Nothing but the data, repeated exactly, belongs in the answer.

(Stored entries)
________________

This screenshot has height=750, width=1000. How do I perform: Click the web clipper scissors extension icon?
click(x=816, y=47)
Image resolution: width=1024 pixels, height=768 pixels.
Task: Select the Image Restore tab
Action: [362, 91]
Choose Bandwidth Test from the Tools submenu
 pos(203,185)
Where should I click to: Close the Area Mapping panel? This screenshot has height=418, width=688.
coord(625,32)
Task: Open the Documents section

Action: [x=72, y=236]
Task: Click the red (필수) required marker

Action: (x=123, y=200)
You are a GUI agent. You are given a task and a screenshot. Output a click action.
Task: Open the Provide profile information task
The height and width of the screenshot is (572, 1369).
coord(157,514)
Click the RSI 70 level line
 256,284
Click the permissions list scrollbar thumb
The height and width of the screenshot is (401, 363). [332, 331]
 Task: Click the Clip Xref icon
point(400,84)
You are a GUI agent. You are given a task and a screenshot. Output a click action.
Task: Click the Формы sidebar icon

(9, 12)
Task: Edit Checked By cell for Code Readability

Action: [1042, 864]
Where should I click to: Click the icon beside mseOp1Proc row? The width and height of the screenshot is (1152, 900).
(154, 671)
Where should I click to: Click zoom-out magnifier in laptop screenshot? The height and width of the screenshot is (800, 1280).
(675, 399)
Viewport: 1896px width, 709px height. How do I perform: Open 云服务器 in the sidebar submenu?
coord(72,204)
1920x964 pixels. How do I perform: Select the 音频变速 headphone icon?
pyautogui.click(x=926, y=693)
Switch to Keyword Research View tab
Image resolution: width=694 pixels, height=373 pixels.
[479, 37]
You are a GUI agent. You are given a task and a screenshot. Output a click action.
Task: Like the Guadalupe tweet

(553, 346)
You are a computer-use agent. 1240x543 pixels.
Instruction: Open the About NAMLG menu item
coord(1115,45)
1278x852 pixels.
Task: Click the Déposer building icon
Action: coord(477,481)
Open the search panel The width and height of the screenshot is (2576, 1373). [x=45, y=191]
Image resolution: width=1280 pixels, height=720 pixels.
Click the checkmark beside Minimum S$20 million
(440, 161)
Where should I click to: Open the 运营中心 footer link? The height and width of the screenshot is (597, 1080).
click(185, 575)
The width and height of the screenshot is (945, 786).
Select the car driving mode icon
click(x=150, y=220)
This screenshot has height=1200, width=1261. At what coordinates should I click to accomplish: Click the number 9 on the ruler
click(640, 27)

________________

YOUR RESPONSE:
This screenshot has height=750, width=1000. How do I perform: Click the web clipper scissors extension icon?
click(x=816, y=47)
Image resolution: width=1024 pixels, height=768 pixels.
Task: Select the Image Restore tab
Action: [362, 91]
Choose Bandwidth Test from the Tools submenu
 pos(203,185)
Where should I click to: Close the Area Mapping panel? This screenshot has height=418, width=688.
coord(625,32)
Task: Open the Documents section

Action: [x=72, y=236]
Task: Click the red (필수) required marker

Action: (x=123, y=200)
You are a GUI agent. You are given a task and a screenshot. Output a click action.
Task: Open the Provide profile information task
The height and width of the screenshot is (572, 1369).
coord(157,514)
Click the RSI 70 level line
 256,284
Click the permissions list scrollbar thumb
The height and width of the screenshot is (401, 363). [332, 331]
 Task: Click the Clip Xref icon
point(400,84)
You are a GUI agent. You are given a task and a screenshot. Output a click action.
Task: Click the Формы sidebar icon

(9, 12)
Task: Edit Checked By cell for Code Readability

Action: [1042, 864]
Where should I click to: Click the icon beside mseOp1Proc row? The width and height of the screenshot is (1152, 900).
(154, 671)
Where should I click to: Click zoom-out magnifier in laptop screenshot? The height and width of the screenshot is (800, 1280).
(675, 399)
Viewport: 1896px width, 709px height. How do I perform: Open 云服务器 in the sidebar submenu?
coord(72,204)
1920x964 pixels. How do I perform: Select the 音频变速 headphone icon?
pyautogui.click(x=926, y=693)
Switch to Keyword Research View tab
Image resolution: width=694 pixels, height=373 pixels.
[479, 37]
You are a GUI agent. You are given a task and a screenshot. Output a click action.
Task: Like the Guadalupe tweet

(553, 346)
You are a computer-use agent. 1240x543 pixels.
Instruction: Open the About NAMLG menu item
coord(1115,45)
1278x852 pixels.
Task: Click the Déposer building icon
Action: coord(477,481)
Open the search panel The width and height of the screenshot is (2576, 1373). [x=45, y=191]
Image resolution: width=1280 pixels, height=720 pixels.
Click the checkmark beside Minimum S$20 million
(440, 161)
Where should I click to: Open the 运营中心 footer link? The height and width of the screenshot is (597, 1080).
click(185, 575)
The width and height of the screenshot is (945, 786).
Select the car driving mode icon
click(x=150, y=220)
This screenshot has height=1200, width=1261. At what coordinates should I click to accomplish: Click the number 9 on the ruler
click(640, 27)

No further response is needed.